Graduating from college is an exciting and nerve-wracking time. Taking the first steps into adulthood includes becoming responsible for your finances, especially your credit score and reports.
Your credit score will be apart of you for the rest of your life. Your credit score can determine what kind of apartment you get and even in some cases where you can get hired. If you are a recent graduate, here are 5 essential things you should know about your credit:
Nearly all recent graduates will leave college with some form of student debt. After a grace period of roughly 6 months, you will be required to begin the repayment process of your loans.
Be certain that your lender has your correct contact information to be able to communicate as to when your loans are due.

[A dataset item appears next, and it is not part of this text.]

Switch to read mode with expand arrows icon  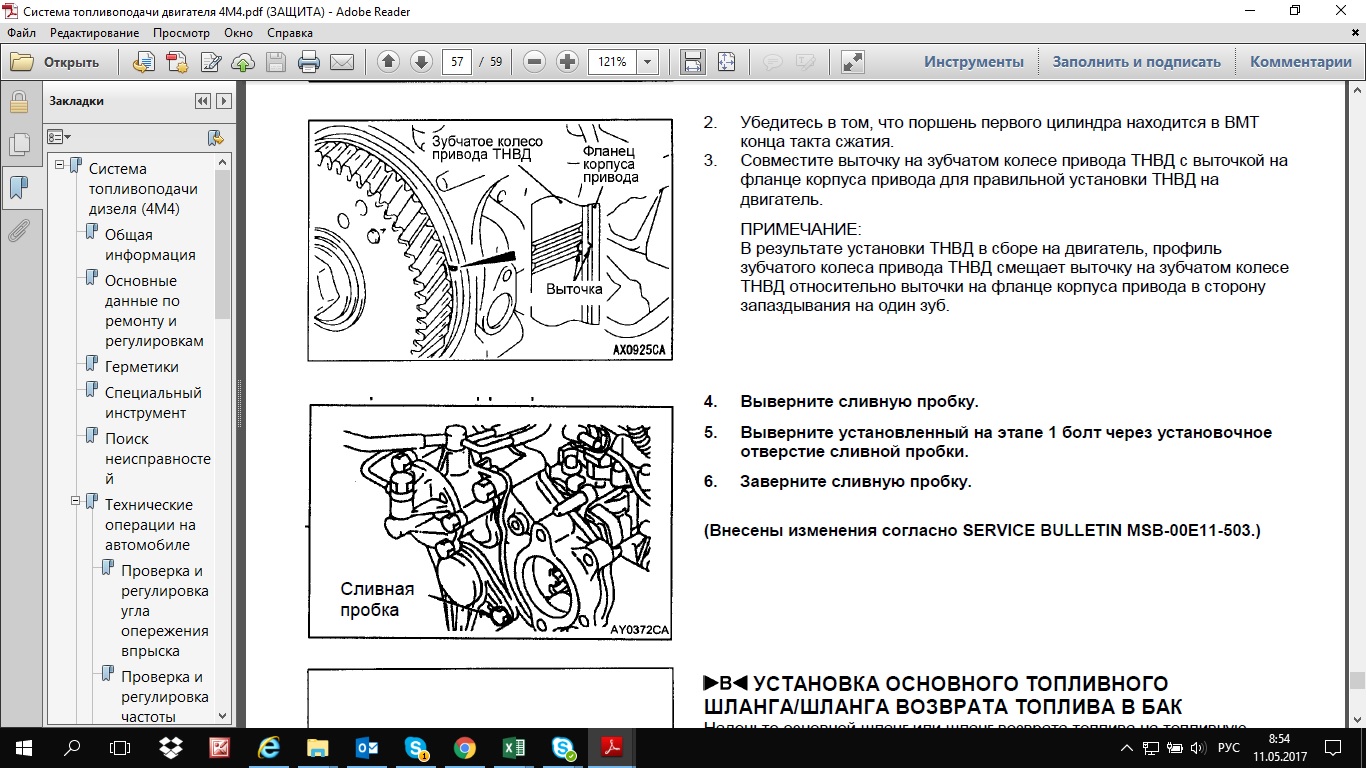point(852,62)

Try to calculate exactly how much you will be spending on a monthly basis to pay off your student loans. If you are unable to find a job that pays you enough to repay your loan, talk to your lender to see if you can work out a creative solution to repay your loans.
Bills and Roommates
If you are a recent graduate stepping into the world of professional work, you may be living in a single apartment with a few roommates.

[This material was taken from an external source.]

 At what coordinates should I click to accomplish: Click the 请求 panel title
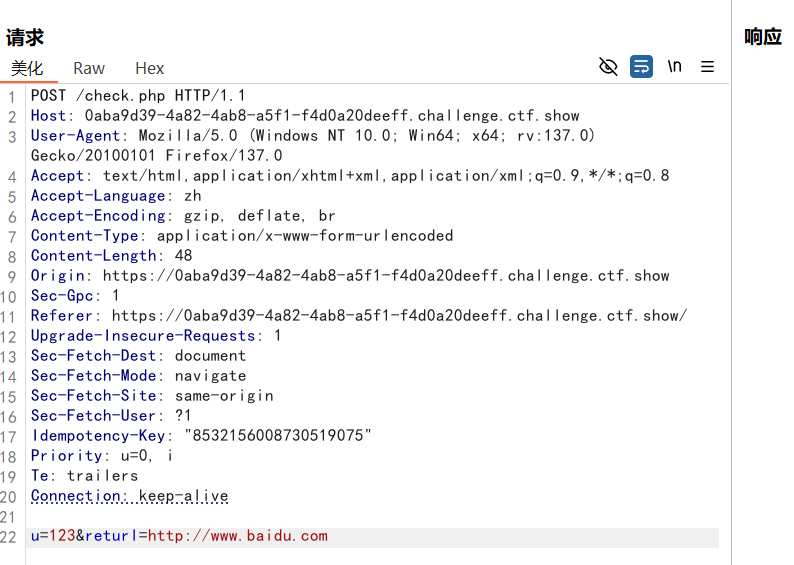25,38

Basic utilities are tied to your credit score. Late payments can take a toll on your repayment history, which makes up 35% of your total credit score.
If your name is on the utility bill, be certain to pay on time and in full. Missing a payment or only providing a partial payment can send your account into collections.
Your Free Score and Report
Thanks to government mandates, all of the 3 large credit bureaus are required to provide you with your credit report and score for free once per year.
Be sure to access the website www.annualcreditreport.com to download your free scores and report.
Take the time to look over your report for any errors or mistakes that could harm your credit score.
Your credit score and report are essential to any money related decision you make. Whether you want to buy a new car or get a personal loan, your credit report will play a large role.
Do Not Co-Sign for Anybody
If you have a healthy credit score, do not risk your credit for anybody. When you become a co-signer on a loan, you can be held responsible for repaying the loan.
If your friend or relative you cosigned for misses a payment, your credit score can take a massive hit. Think twice before you let anybody borrow your credit.
Start Building Credit
If you are a recent graduate, chances are that your credit history is young. Length of credit plays a crucial role in increasing your credit score.
See if you are ready to apply for a credit card to begin building credit.
However, it is important to remember that having a credit card is a big responsibility and that it can be easy to fall into debt.
Be a responsible borrower and only spend what you can repay if you are looking to build a strong credit score.
All in all, being a young graduate is an exciting time. Taking the steps to build good credit and ensure your financial stability will help you tremendously in the long run.
Be proactive and dedicate yourself to building up your credit so that you can get an auto loan or a mortgage with ease.